- _Extrahierter Text_
______

M: Ich war vor ein paar Tagen bei einer privaten, kleinen (=Corona-tauglichen) Einladung. Als erstes bekam ich ein Glas Champagner in die Hand gedrückt, den ich ohnehin nicht mag. Ich hab stattdessen um einen Saft gebeten, weil ich auch keine Lust auf Alkohol hatte. Aber den ganzen Abend über hatte ich dann das Gefühl, dass das nicht so gut ankam, dass ich nichts bzw. nichts Alkoholisches trinken wollte, ich wurde mindestens fünfmal gefragt, ob ich nicht doch ein Glas Wein wollte… oder lieber einen Longdrink? Wirklich gar nichts?!?
Hinterher hab ich überlegt, ob ich vielleicht den netten Leuten den Abend verdorben habe. Weil sie meine Ablehnung als versteckte Kritik aufgefasst haben an ihrem Alkohol-Konsum. Oder haben die, die mich noch nicht kannten, mich für eine trockene Alkoholikerin gehalten? Das würde ich ja schon wieder lustig finden.
Was mir jedenfalls dabei auffiel: Feiern und Spaß haben ohne Alk ist offenbar undenkbar geworden, auch für mich selber. Ich käme nie auf die Idee, Menschen einzuladen und nicht reichlich Bier, Wein und sonstiges bereitzustellen. Und ich finde es ja auch absolut nichts Schlimmes daran, was zu trinken – bloß dass es ganz offensichtlich nicht mehr ohne geht, darüber mach ich mir Gedanken.
A: Wenn man eine Party ohne Alkohol schmeißt, ist man direkt in der Langweiler-Ecke, die meisten Gäste wären schnell wieder weg, würden beim nächsten Mal vermutlich gar nicht erst kommen und das Schlimmste: Sie würden sich bevormundet fühlen, weil die Entscheidung zu Alkohol oder eben nicht, jeder für sich persönlich treffen möchte. So eine Abstinenzler-Sause geht ohne Ankündigung und ohne große Empörung schon mal in der Yoga Community mit Ayurveda-Tee und Hafermilch oder vielleicht noch beim Abendkreis des Kirchenchors. Aber sonst?

______

- _Aufgabe_
Kannst du das Gespräch über Alkohol auf Feiern im Anschluss an seinen letzten Satz fortsetzen? Das Material stammt aus einer anderen Quelle.

- _Vorliegende Angaben_
______

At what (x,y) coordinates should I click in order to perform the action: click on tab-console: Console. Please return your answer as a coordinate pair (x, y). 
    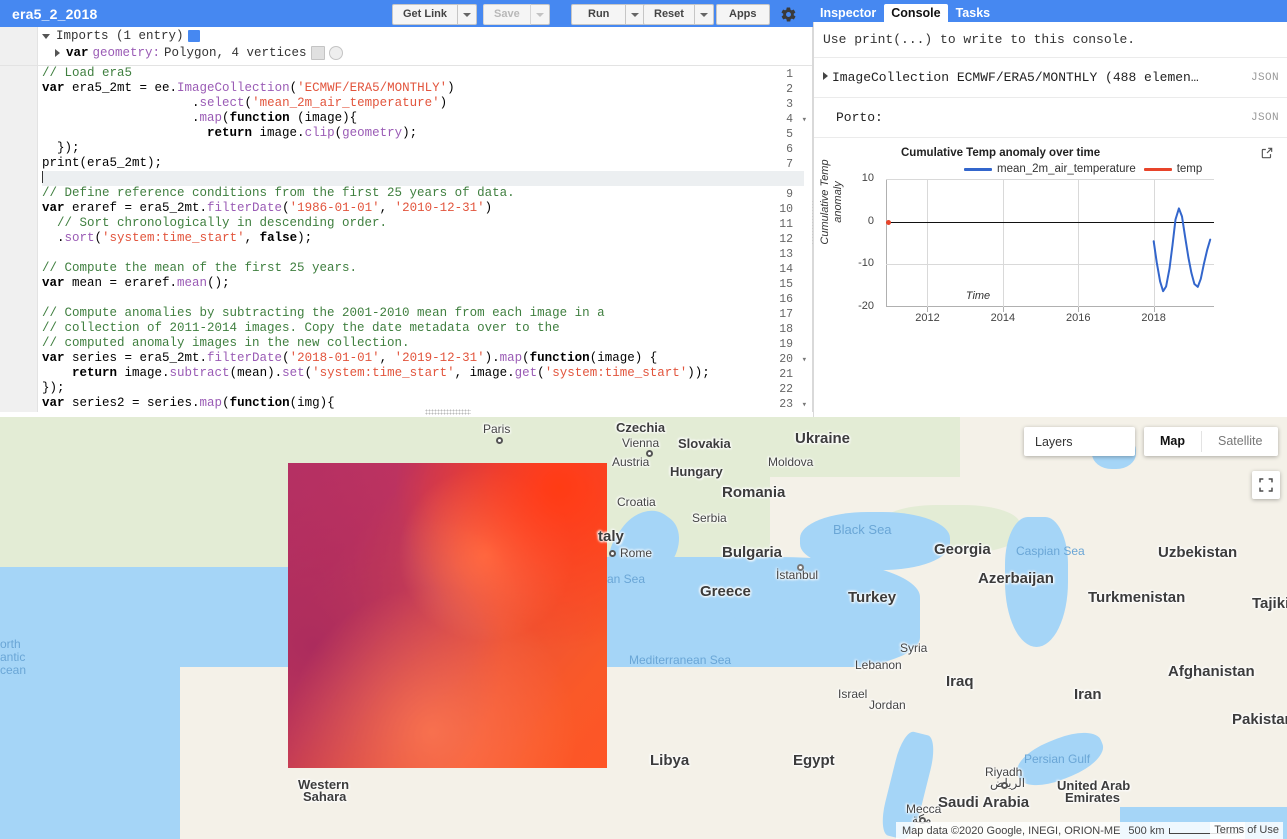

______

- _Ergebnis_
Alkohol lockert die Atmosphäre und das Mundwerk, und wenn alle was getrunken haben, ist man in einer gemeinsamen Feel-Good-Blase – so lange es nicht um Politik geht und der Abend noch jung ist. Da kann so eine komplett Nüchterne schon mal empfindlich stören, weil ihre Wahrnehmung geschärfter ist, sie irgendwie kritischer, vielleicht sogar milde lächelnd auf die Wein- & Bierseligen schaut. Hättest du allerdings auf der Party gesagt, du müsstest noch Autofahren, wär alles in bester Ordnung gewesen. Mehr noch: Man hätte dich bedauert, dir mitleidsvoll deinen Orangensaft gereicht und dabei vielleicht noch über den Rücken gestrichen.
M: Der Tipp mit dem Autofahren ist prinzipiell gut, allerdings funktioniert er auf dem Land besser als in der Stadt. Und die Einladung war grade mal 10 Fußminuten entfernt.
Das mit der Bevormundung versteh ich total, kann ich auch nicht leiden. Und ich hab auch überhaupt nichts gegen Alkohol, solange gemeinsames Trinken nicht in ungute Exzesse ausartet, da bin ich mittlerweile empfindlich. Ich trink ja selber gerne was, wenn auch nur in Gesellschaft (wer mich mal einladen will: Gerne Bier, Campari, Gin Tonic, Pernod… Wein vertrag ich leider nicht mehr, Sekt, Champagner und Aperol Spritz stehen auf meiner Shit-Liste). Mir geht’s eher um die allgemeine Übereinkunft: Ohne Alkohol kein Spaß!
Womit du (wieder mal) Recht hast: Nüchterne und Alkoholisierte vertragen sich nicht gut, zumal wenn Letztere schon mehr als einen im Tee haben. Meine Mutter erzählte gerne augenrollend von einem Wiesn-Besuch meines Vaters mit seinem Schwager, 1951, glaube ich, an dem sie wegen zweier kleiner Kinder (eins davon zwei Wochen alt) nicht teilnehmen konnte. Als die beiden Männer nachts heimkamen, allerbester Laune und mit einigen Maß intus, hätte sie sie „abwatschen können“, weil sie so total albern, laut und peinlich waren.
A: An solche Entgleisungen erinnere ich mich auch nur zu gut. Und als Kind fand ich es amüsant, wenn in unserer Lehrer-Sackgasse (in jedem Haus mindestens ein Lehrer!) die pädagogisch wertvollen Sommerfeste mit den üblichen Verdächtigen bis in den frühen Morgen ausklangen und die Oberstudienräte und Konrektoren singend auf Gäulen ritten oder, Steinchen an verschlossene Fenster werfend, versuchten, noch Mitstreiter für ihre kleine Privatfete zu aktivieren.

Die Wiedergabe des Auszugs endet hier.